Sehr gut ergeht es uns jetzt nicht hierzulande, sagte mein Freund, der Pazifist, der mit Vorliebe seine Sätze mit „Wir Pazifisten“ einleitete. Von allen Seiten stürmen sie auf uns los, daß wir uns ihrer kaum erwehren können. Die einen bemitleiden uns von oben herab, weil es uns bisher nicht gelungen ist, der Kriegswut Einhalt zu tun, trotzdem der erlauchte Woodrow Wilson, der große Friedensapostel, an unserer Spitze marschiert oder marschierte. – Ist es nicht doch Euer Erfolg, unterbrach ich ihn, daß Woodrow Wilson neben dem Sternenbanner doch auch die blütenweiße Flagge des ewigen Friedens emporfliegen ließ und das gelehrige England desgleichen vorgibt, diesen Krieg zu Ende zu kämpfen, damit er für alle Zeiten der letzte gewesen sei? Mit Ausnahme der kleinen Marodeure dieses Krieges führen sie doch alle den ewigen Frieden im Munde, allerdings bisher nur im Munde, aber das könnte man doch Euch Pazifisten gutschreiben.
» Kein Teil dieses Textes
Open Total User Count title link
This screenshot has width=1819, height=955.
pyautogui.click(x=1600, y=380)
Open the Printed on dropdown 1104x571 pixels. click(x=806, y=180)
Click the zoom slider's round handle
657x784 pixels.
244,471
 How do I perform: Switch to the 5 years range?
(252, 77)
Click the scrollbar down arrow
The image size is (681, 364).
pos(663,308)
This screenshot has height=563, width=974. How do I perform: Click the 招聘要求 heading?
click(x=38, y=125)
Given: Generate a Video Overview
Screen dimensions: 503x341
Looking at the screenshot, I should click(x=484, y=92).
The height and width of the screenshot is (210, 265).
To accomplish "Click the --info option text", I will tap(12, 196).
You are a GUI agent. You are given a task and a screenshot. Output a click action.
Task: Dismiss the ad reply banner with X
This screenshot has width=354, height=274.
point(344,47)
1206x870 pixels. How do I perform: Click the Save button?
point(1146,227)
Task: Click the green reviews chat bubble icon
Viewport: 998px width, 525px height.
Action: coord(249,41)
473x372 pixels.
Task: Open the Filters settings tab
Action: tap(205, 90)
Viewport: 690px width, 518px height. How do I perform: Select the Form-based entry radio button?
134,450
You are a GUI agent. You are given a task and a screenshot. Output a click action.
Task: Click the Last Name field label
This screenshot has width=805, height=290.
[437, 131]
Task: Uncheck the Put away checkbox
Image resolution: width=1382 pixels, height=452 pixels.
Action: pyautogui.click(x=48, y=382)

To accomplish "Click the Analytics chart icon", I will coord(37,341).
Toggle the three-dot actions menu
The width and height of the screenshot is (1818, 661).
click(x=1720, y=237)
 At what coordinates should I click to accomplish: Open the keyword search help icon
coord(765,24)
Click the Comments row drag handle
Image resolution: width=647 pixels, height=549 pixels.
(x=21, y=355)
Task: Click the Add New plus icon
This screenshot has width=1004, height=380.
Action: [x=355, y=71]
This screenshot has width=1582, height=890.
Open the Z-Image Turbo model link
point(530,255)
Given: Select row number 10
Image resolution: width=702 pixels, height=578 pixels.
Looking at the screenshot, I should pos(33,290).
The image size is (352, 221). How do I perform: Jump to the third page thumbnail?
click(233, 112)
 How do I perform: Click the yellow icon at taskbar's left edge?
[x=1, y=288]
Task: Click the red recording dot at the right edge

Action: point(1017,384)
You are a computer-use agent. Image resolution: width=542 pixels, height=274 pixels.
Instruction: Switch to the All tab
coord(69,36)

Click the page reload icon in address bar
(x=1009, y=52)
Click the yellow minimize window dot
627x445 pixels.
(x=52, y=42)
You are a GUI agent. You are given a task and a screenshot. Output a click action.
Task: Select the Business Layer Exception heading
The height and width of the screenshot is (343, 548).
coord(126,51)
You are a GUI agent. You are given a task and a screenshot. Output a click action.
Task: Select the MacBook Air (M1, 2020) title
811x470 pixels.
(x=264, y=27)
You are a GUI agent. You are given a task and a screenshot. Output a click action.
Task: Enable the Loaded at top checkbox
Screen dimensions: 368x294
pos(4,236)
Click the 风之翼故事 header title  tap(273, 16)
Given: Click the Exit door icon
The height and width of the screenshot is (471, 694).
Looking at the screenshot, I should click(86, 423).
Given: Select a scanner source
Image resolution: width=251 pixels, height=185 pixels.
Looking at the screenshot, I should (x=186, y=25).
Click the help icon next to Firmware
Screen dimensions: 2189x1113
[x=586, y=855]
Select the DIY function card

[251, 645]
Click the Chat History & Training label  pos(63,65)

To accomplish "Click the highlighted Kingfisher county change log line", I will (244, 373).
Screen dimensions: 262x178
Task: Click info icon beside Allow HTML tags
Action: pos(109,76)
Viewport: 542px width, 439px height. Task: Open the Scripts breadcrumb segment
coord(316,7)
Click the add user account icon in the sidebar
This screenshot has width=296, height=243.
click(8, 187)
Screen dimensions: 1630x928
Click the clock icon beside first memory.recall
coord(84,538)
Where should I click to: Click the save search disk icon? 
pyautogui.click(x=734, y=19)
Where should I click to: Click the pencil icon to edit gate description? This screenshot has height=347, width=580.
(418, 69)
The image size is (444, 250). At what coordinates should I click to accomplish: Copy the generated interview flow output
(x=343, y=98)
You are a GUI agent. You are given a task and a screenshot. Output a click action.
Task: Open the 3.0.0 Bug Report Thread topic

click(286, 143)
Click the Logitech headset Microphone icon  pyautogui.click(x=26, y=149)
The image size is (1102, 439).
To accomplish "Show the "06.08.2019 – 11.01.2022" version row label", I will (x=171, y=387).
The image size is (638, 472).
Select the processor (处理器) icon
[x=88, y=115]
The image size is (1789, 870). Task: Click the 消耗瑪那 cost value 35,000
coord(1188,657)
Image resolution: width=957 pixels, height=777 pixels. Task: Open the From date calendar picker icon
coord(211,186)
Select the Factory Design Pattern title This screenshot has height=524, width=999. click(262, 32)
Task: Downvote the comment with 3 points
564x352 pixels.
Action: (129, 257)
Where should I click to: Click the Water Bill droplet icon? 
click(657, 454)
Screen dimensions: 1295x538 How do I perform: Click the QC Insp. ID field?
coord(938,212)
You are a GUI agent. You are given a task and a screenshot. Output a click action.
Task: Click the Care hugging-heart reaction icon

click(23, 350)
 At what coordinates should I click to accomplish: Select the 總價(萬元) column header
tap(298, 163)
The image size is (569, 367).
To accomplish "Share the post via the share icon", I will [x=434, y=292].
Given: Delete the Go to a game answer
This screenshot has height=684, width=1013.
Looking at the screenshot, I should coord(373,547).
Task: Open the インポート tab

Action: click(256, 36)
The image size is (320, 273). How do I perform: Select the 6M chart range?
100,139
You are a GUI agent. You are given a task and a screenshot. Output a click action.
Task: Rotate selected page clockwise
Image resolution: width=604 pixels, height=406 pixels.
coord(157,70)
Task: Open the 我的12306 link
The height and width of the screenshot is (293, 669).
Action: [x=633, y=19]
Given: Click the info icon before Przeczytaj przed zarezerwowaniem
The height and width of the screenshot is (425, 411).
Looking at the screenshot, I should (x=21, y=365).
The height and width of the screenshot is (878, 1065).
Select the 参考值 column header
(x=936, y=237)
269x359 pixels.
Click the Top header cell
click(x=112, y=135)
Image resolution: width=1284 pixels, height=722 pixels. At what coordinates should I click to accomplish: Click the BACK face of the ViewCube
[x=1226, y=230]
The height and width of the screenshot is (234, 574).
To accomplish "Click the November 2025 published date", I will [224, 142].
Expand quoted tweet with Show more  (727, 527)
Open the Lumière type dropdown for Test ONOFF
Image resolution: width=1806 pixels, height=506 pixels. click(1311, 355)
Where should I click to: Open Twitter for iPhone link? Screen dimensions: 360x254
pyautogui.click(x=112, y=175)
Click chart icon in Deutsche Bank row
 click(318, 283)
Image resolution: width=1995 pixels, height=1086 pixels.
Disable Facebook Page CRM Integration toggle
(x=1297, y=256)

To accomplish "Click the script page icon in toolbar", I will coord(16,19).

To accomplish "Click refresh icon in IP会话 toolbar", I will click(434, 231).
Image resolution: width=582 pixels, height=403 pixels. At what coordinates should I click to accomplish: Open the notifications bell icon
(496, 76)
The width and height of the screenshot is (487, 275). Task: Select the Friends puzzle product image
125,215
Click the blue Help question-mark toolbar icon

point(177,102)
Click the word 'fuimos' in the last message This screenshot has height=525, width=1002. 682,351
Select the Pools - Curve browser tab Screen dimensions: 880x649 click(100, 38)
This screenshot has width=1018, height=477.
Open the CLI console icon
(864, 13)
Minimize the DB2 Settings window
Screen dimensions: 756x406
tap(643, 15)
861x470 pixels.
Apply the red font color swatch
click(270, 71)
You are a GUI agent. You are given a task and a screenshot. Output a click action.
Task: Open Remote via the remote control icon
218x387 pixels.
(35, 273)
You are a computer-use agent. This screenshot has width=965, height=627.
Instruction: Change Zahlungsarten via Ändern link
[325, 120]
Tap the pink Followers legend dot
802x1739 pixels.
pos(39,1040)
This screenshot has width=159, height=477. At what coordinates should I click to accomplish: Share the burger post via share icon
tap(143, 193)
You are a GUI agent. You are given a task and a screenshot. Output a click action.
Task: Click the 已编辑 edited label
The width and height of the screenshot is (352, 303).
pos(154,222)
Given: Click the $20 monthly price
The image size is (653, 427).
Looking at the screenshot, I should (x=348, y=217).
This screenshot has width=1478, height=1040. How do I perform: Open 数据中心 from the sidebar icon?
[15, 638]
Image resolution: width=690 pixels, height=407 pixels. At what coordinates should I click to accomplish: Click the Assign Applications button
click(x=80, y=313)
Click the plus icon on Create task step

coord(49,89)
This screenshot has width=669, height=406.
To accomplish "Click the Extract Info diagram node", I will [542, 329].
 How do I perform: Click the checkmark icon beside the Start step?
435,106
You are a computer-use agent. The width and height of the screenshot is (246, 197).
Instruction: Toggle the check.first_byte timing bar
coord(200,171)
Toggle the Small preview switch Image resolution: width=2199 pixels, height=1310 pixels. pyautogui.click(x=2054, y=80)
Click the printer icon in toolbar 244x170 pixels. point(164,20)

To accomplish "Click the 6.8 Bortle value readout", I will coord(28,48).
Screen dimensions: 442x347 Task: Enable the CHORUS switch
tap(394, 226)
Mein Freund aber, der hinter diesen unschuldigen Worten Spott witterte, machte eine bezeichnende Bewegung mit der Hand nach abwärts, die etwa ausdrücken sollte, lassen wir die Scherze beiseite, und fuhr fort: Gewiß haben wir bisher nichts erreicht, aber verdienen wir wirklich wegen Stockholms in einemfort gehänselt zu werden? Stockholm zeugte doch von dem guten Willen der meisten Beteiligten und soll nichts als großartiger Bluff oder als eine mit den unzulänglichen Mitteln unternommene Friedensstifterei verhöhnt werden. – Vergiß nicht, warf ich rasch ein, daß man zuerst unsere Hoffnungen aufs höchste spannte, dann, daß wir Tausende von Telegrammen verschlucken mussten, hinter denen, wie sich jetzt herauszustellen scheint, rein nichts steckte, daß wir die Ansichten einer Unzahl nichts bedeutender Männer aufgetischt bekamen, und die gewaltige Enttäuschung, die dann folgte, uns allen sehr bitter schmeckte.
Wenn Stockholm kein Bluff war, was ich gern zugeben will, so war es doch ein grausames Fiasko, das von einer merkwürdigen Unkenntnis der wirklichen Machtfaktoren zeugte. – Das bestreite ich ja gar nicht, sagte mein Freund, wir Pazifisten sind ja keine Praktiker, wir sind die Hüter einer erhabenen Idee, und das Bekenntnis, das wir ablegen, wird nicht wirkungslos verklingen. Wir sind der Chor in der schrecklichen Tragödie, die sich jetzt abspielt. Wilson mag ein Heuchler sein und Asquith ein Scheinheiliger, aber es wird sich bewahrheiten, nur in anderer Weise, was sie verkünden. Dieser Krieg vermehrt unser Lager in unerhörter Weise, die Greuel dieses Krieges werden alle Welt zu Pazifisten machen.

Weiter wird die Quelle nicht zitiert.